*** Data to examine ***
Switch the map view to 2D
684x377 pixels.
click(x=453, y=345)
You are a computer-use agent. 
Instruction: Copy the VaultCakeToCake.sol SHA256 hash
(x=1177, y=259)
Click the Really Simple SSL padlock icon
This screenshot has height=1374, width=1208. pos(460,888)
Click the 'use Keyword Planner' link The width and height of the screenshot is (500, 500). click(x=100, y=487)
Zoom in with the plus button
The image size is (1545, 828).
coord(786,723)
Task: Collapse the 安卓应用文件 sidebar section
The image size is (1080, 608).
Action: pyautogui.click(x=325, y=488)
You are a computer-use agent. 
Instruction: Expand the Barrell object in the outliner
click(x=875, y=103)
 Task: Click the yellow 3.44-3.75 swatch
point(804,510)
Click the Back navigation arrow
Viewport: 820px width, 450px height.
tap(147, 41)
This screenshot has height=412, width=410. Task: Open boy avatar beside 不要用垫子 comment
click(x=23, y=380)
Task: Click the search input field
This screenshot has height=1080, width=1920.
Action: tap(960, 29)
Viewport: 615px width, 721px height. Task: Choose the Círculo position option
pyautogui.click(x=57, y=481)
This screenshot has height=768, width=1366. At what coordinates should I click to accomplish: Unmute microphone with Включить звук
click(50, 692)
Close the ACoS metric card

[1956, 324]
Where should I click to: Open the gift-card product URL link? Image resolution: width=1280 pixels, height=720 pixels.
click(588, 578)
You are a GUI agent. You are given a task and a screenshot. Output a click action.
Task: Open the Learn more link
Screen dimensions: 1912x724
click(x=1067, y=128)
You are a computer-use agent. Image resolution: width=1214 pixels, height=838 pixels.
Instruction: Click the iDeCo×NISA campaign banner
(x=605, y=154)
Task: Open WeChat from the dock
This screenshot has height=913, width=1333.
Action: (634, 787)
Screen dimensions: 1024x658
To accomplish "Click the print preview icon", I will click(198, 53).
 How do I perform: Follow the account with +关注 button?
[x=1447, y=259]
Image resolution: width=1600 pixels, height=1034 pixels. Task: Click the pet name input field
***
Exercise requirements:
Identify the lines of the entries containing the string "field". Copy each such line.

Expected output:
Task: Click the search input field
Image resolution: width=1600 pixels, height=1034 pixels. Task: Click the pet name input field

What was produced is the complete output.